Собственно говоря, Гадамера в его анализе «классического» интересует важная, но все же одна-единственная (что в книге об основных чертах философской герменевтики естественно) «герменевтическая тема», причем не новая. В общефилософском плане она редко обсуждалась, но в контексте исторического и социологического анализа искусства она уже давно осмыслена и, по распространенному мнению, составила главное затруднение социально-философских и социологических исследований искусства. В более общем виде — это апория всякого «историзма». Суть ее в следующем.
Чем более однозначно и непосредственно художественные процессы связываются с преходящими историческими состояниями, тем настоятельнее и труднее становится ответ на вопрос, почему и как значение высших достижений художественной деятельности выходит за рамки породившей их ситуации и произведения искусства сохраняет непреходящее значение для последующих поколений в совершенно иной исторической обстановке. Это затруднение многократно формулировалось в форме дилеммы: если, мол, исходить из признания историчность генезиса и содержания искусства, то никак невозможно обосновать длящееся значение его высших образцов, и наоборот, признание универсального «общечеловеческого» значения произведений искусства якобы неизбежно предполагает отказ от признания их историчности.
Думается, что и в этой специфической проблематике Гадамер занял не самую обоснованную и не самую перспективную позицию. При всех оговорках и терминологических новациях он склонен воспроизводить один (второй) из давно известных 7 вариантов решения дилеммы. «Классическое выхвачено из непрерывной смены времен, во всей изменчивости их вкусов… Мы называем нечто классическим сознавая его прочность и постоянство, его неотчуждаемое независимое от временных обстоятельств значение — нечто вроде вневременного настоящего, современного любой эпохе» 8. Классическое, по его убеждению, не подвержено историческим интерпретациям именно потому, что «классическое есть то. что сохраняется, потому что оно само себя означает и само себя истолковывает» 9.
Избранный Гадамером путь не самый перспективный потому, что дилемма, из данности которой он исходит, опирается на сомнительный и никем не доказанный тезис о «тождестве» генезиса и значения. Предполагается: если принять «привязанность» искусства или иных духовных формообразований в их генезисе к исторически преходящему общественному контексту, то этим контекстом неизбежно ограничивается и его значение. И напротив, всякое признание «всеобщности» значения якобы бы предполагает допущение столь же внеисторических порождающих причин и изначального универсального внеисторического значения. На деле же историческая диалектика демонстрирует прямо противоположное: как в природе, так и в обществе (идет ли речь об отношениях, видах деятельности или идеях и образах, обретающих со временем всеобщность и общезначимость) все всеобщее реально возникает только в формах особенного и единичного. Налицо не только возможность, но и неизбежность исторических расхождений между генезисом и значением, между детерминацией возникновения и первоначальными значениями, с одной стороны, и последующим функционированием и значениями, — с другой 10.

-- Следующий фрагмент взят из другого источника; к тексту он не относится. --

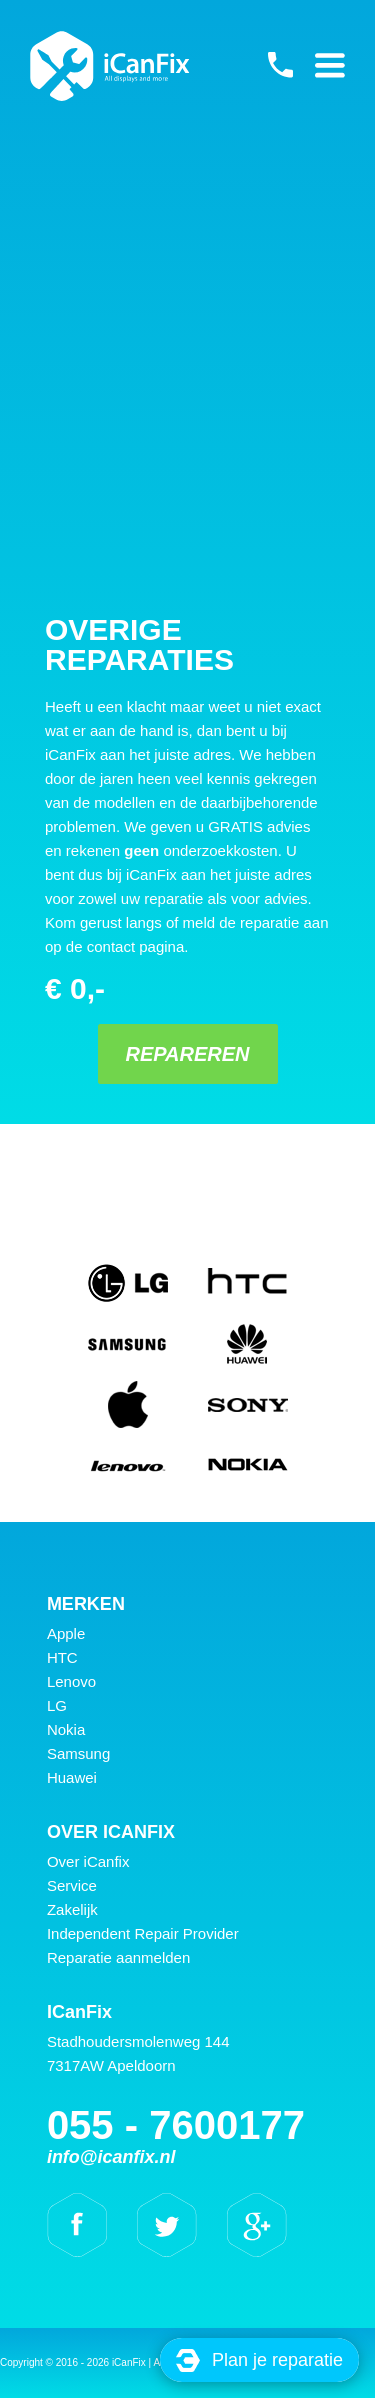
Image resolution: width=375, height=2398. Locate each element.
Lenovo (71, 1681)
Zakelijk (72, 1909)
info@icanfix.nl (111, 2157)
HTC (62, 1657)
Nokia (66, 1729)
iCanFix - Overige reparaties (110, 66)
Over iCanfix (88, 1861)
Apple (66, 1633)
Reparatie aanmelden (118, 1957)
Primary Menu (330, 65)
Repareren (187, 1054)
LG (57, 1705)
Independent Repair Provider (143, 1933)
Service (72, 1885)
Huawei (72, 1777)
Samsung (78, 1753)
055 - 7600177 (280, 65)
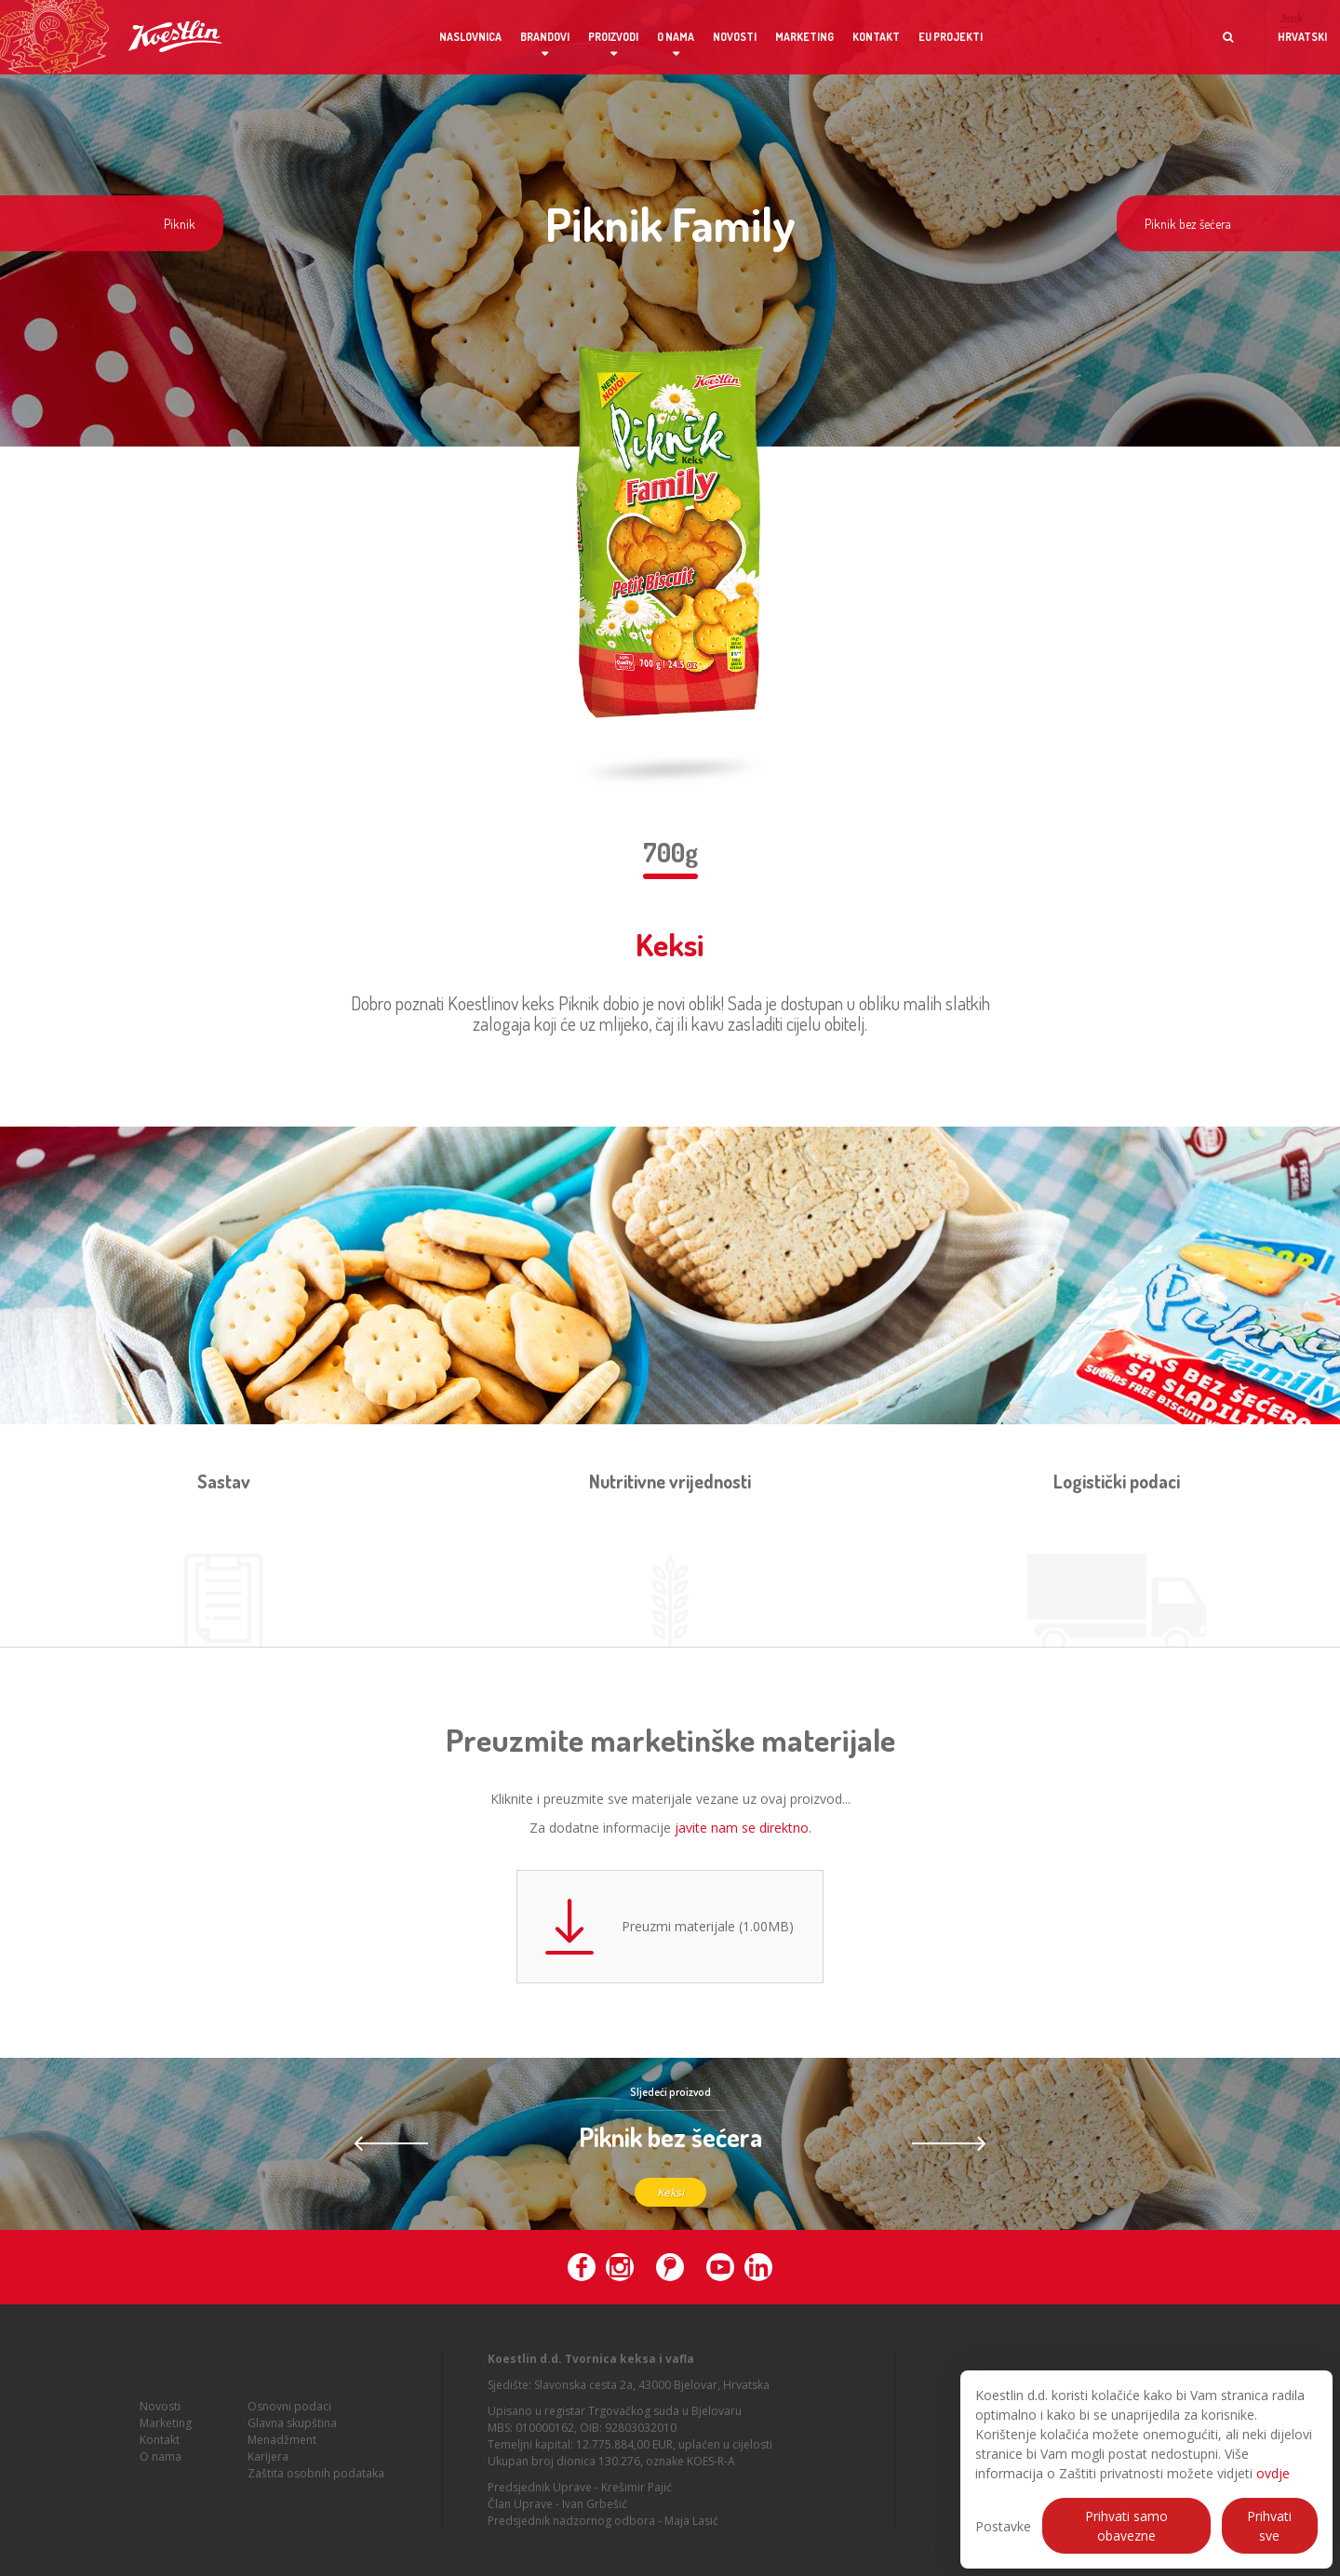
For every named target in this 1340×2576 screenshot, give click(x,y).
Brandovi (545, 37)
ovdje (1273, 2473)
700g (670, 852)
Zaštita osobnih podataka (316, 2481)
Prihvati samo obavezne (1126, 2525)
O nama (675, 37)
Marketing (804, 37)
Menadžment (282, 2447)
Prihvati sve (1269, 2525)
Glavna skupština (292, 2430)
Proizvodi (613, 37)
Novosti (735, 37)
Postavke (1003, 2526)
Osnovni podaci (289, 2414)
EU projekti (950, 37)
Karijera (268, 2464)
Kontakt (876, 37)
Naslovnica (470, 37)
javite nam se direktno (742, 1827)
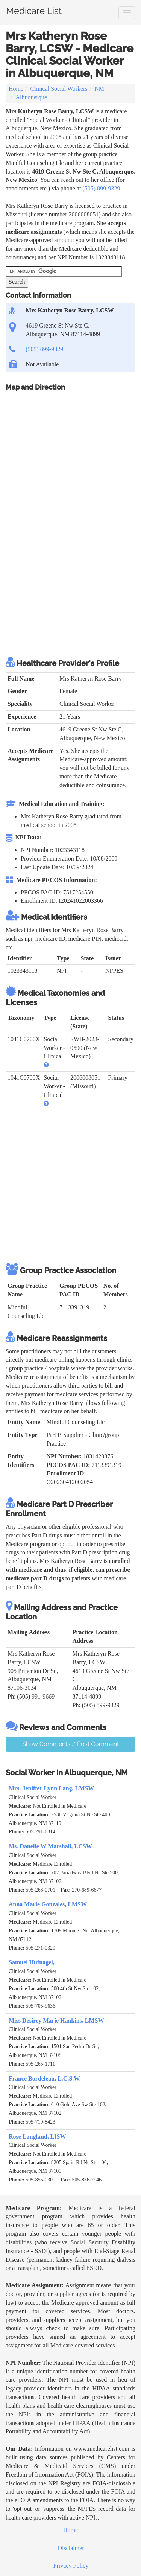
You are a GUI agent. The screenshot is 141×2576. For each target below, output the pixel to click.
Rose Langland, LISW (37, 2136)
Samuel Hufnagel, (32, 1962)
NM (99, 88)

Можно полагать, что «творения человеческого духа», относимые к «вечным ценностям», отнюдь не изъяты из всезасасывающего потока исторического времени якобы в их изначально всеобщих и неизменных «классических» значениях. Перенесенное в новую историческую ситуацию они обретают новые связи с реальностью и формами духовной жизни, новые, отсутствовавшие в генезисе значения, «новую жизнь», перемещается в иной смысловой контекст и исторически развиваются. Проходя через многообразные переосмысления и переоценки, они непрерывно вынуждены подтверждать этот свой ранг и сохраняют свои длящиеся непреходящие (на деле непрерывно при этом преобразуемые) значения только внутри истории и посредством истории, а потому уместнее было бы эти называть их значения не «сверх-историческими» (как у Гадамера), а «транс-историческими»
Есть основания признать перспективной характеистику Гадамером классического как, в первую очередь, «непрерывного опосредования прошлого и настоящего». Важно, как ее понимать и применять, где и как это опосредование осуществляется. Уместны и его рекомендации мыслить «понимание классического… скорее не как действие субъективности». Но в этом случае, ведь само классическое произведение должно быть понято не как готовая застывшая «вещь», а как исторически подвижная, развивающаяся система значений, т. е. как незавершенный процесс, включенный в реальную историческую жизнь.
И все же для нашей темы не это главное. Сколь бы важной ни представлялась проблематика оснований непреходящего значения «классического», остается открытым вопрос, действительно ли (как полагал Гадамер) категория «классического» в ее содержании целиком принадлежит области нормативных значений,.
Уверяя читателя, что «классическое» — это всего лишь нормативное понятие, означающее «утверждение исторической сохранности», а вовсе «не какое-то качество, приписываемое определенным историческим явлениям» 11, Гадамер тем самым отверг возможность наполнения этого понятия теоретически-историческим или описательно-историческим познавательным содержанием 12. Когда мы называем философское учение классическим, мы лишь удостоверяем, что оно обладает рангом непреходящей общезначимой ценности, — не более. Гадамер отказывает нам в праве исследовать, что есть философская классика «сама пор себе» помимо ее сверхисторического нормативного значения (для нас) — т.е. в ее собственной внутренней определенности.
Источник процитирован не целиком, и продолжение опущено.